Calvin: “Benarkah?? Wahh bagus, Melz. Ge ge mendukungmu. Ge ge akan mendoakanmu.” ^^

Melihat wajah tersenyum Calvin, tenanglah Amelz. Calvin emang punya senyum yang membuat semua kepenatan orang2 hilang. Seolah ada sihir dalam senyum Calvin yang tulus. Amelz tersenyum dan langsung tertidur lagi. Calvin segera menyelimuti Amelz dan menggeliat menuju kamarnya sendiri.

***

Amelz berdiri dengan kaki gemetar di depan studio Imagination FM. Beruntung ada sosok Irene yang menggandeng erat lengan Amelz. Irene benar. Ini pasti stasiun radio gak terkenal. Studionya kecil dan tampak agak kotor. Plus lagi, studionya bukan di pinggir jalan besar, tapi harus memasuki lorong dulu untuk mencapai studionya. Amelz menelan ludah dengan susah payah.

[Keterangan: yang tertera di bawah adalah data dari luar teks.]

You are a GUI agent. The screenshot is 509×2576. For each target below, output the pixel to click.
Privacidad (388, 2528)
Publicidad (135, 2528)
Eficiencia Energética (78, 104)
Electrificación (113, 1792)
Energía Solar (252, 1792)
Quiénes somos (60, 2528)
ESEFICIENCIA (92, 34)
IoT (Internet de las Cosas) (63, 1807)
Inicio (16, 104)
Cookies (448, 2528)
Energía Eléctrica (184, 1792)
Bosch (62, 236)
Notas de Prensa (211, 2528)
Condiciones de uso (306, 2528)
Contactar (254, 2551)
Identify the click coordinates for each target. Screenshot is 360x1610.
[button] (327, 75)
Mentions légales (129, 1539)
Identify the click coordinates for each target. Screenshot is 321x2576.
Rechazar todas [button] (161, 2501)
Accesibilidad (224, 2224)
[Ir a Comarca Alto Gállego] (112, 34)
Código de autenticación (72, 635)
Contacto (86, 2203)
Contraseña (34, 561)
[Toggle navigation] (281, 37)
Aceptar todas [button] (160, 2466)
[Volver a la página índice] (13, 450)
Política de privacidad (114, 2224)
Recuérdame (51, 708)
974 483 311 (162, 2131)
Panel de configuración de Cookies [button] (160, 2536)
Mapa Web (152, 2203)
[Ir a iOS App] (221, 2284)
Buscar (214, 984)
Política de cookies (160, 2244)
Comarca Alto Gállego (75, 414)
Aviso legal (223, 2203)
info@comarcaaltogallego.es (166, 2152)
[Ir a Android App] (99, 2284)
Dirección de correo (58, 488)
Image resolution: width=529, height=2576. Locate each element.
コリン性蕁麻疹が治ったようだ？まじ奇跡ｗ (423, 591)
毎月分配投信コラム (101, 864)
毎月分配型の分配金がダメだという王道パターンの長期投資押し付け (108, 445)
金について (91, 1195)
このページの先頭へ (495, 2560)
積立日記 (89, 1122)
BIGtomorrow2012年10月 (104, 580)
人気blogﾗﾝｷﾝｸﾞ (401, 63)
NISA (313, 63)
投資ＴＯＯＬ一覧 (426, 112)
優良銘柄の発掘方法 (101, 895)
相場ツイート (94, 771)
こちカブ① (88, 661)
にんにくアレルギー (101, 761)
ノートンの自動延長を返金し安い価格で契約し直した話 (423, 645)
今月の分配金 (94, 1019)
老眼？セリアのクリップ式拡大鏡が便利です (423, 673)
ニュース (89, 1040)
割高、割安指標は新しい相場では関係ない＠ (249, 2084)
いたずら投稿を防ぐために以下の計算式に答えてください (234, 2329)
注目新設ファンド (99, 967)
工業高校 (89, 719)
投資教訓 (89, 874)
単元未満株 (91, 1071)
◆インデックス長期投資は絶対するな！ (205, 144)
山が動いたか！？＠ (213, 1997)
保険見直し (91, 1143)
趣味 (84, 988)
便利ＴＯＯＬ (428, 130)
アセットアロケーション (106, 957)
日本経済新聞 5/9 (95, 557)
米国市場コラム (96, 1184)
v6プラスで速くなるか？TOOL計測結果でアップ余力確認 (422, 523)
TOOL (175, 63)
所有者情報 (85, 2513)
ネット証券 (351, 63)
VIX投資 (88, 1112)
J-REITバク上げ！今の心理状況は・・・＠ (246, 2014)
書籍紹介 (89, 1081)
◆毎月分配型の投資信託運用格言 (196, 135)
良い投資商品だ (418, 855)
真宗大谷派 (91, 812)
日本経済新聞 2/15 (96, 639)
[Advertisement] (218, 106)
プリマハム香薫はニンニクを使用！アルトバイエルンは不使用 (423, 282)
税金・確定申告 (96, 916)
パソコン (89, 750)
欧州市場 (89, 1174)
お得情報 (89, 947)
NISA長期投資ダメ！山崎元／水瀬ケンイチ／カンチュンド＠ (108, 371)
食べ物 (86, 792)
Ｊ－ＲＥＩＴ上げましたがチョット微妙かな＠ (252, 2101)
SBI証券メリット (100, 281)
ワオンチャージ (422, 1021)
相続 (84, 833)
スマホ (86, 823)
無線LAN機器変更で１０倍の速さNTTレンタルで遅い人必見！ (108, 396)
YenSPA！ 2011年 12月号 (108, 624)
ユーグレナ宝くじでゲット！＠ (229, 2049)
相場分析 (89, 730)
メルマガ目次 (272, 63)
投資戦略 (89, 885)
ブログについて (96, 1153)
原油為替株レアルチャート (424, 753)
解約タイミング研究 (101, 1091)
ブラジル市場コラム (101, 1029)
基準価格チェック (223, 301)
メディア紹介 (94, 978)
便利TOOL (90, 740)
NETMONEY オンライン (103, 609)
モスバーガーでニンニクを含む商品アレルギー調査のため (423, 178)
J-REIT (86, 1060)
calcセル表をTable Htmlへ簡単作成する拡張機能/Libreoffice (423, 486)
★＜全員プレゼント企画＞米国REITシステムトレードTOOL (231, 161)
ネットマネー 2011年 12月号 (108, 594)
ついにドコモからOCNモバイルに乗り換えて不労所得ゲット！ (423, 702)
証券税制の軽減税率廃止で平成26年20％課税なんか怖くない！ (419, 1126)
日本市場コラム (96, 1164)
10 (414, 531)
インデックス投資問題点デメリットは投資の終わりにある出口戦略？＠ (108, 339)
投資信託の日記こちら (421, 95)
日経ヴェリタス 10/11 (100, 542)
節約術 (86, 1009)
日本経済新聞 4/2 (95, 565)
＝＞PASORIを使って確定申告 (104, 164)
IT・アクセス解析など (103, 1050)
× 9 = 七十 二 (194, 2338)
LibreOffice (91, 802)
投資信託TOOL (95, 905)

Irene: “Amelz, jia you.” ^0^

Amelz pasrah dan melangkahkan kakinya, diikuti Irene. Mereka memperhatikan studio yang ternyata di bagian depannya adalah ruang tamu. Mereka bingung harus melakukan apa, tapi tiba2 ada yang muncul dari dalam, seorang cwo yang lumayan dewasa. Mereka bertukar pandang.

Cwo: “Ya mei?”
Amelz: “A… aku…”
Irene: “Mau ikut audisi penyiar.”
Cwo: “Kalian berdua?”
Irene: “Bukan. Cuma dia.”
Cwo: *senyum* “Aaaah okey. Kenalkan, aku Oliver Fang. Aku juga penyiar disini. Kalian?”
Amelz: “Aku Amelz Chen, dan ini Irene Wang.”
Oliver: “Ayo, kuajak kalian ke Studio Leader. Tapi aku kasih tau yah, kau mungkin langsung diterima, Amelz.”
Amelz: “Hah? Koq gitu? Bukannya harus ikut audisi?”
Oliver: “Harusnya sih gitu. Tapi yang datang buat audisi Cuma kau. asal suaramu gak parah2 banget waktu take voice, kau pasti diterima.”
Irene: “Jah… kirain ada audisi…” =.=”

Oliver mengajak mereka berdua menuju suatu ruangan yang agak kecil di dalam. Seorang cwe yang lebih dewasa lagi duduk di balik meja besar, dan ada suara siaran radio mengalun dari pesawat radio canggihnya.

Oliver: “Casey jie, ada yang mau melamar jadi penyiar.”
Casey: “Oh ya? Ada dua?”
Oliver: “Bukan, jie, Cuma yang satu ini.”
Casey: “Oh… ayo kalian berdua duduk. Xie xie, Oliver. Ni qu mang ba (kau pergi urus urusanmu ajah).”
Oliver: “Hao, jie.”

Oliver meninggalkan Amelz dan Irene dalam ruangan tertutup. Sepeninggal Oliver, Amelz malah lebih gugup lagi. Bukan karena tampang Casey yang menyeramkan, tapi karena ada aura wibawa Casey yang mengintimidasi dirinya. Casey tersenyum waktu Amelz dan Irene duduk di kursi di hadapan Casey.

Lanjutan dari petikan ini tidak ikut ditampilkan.